▶ [Exercise prompt] Please arrange the part of the records that opens with the line containing "Check the box for Profile ngoài a 1" and closes with the line containing "click(169, 230)" as a numbered list, including both of those lines and omitting any blank lines.

─── Material provided ───

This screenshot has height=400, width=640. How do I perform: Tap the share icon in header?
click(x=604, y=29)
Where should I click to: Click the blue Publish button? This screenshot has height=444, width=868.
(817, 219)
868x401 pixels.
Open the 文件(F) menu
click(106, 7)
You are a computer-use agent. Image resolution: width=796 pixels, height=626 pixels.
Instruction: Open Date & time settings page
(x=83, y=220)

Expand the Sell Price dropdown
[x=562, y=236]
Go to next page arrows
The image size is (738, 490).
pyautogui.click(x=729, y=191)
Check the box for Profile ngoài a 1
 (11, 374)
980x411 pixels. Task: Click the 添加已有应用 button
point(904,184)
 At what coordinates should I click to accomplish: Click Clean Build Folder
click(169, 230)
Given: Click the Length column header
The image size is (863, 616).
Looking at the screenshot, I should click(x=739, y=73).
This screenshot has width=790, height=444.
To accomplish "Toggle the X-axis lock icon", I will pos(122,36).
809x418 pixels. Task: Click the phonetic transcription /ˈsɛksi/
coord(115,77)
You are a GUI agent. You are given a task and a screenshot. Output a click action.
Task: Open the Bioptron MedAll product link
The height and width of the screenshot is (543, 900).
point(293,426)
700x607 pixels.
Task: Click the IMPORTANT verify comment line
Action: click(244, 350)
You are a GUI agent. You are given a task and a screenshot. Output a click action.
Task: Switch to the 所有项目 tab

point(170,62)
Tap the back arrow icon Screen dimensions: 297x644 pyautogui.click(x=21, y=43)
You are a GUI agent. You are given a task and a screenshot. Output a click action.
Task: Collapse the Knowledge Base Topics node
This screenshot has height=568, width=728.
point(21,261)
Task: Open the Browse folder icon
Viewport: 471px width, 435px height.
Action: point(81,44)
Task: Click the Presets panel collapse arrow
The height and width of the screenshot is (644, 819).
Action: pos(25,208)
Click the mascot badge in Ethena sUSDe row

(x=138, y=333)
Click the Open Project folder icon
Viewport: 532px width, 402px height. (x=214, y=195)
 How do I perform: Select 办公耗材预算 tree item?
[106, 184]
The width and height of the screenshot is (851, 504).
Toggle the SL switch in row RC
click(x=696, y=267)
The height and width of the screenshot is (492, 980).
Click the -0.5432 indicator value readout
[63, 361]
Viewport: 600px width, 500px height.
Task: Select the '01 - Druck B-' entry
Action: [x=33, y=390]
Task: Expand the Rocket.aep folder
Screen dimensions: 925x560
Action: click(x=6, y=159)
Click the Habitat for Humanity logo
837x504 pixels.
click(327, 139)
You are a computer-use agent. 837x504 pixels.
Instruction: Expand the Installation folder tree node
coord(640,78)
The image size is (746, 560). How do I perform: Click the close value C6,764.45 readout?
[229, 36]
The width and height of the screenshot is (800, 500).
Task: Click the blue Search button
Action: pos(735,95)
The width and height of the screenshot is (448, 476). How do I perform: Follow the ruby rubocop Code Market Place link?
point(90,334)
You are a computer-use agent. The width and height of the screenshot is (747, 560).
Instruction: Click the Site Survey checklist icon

───

▶ [Solution to this task]
1. Check the box for Profile ngoài a 1
2.  (11, 374)
3. 980x411 pixels. Task: Click the 添加已有应用 button
4. point(904,184)
5.  At what coordinates should I click to accomplish: Click Clean Build Folder
6. click(169, 230)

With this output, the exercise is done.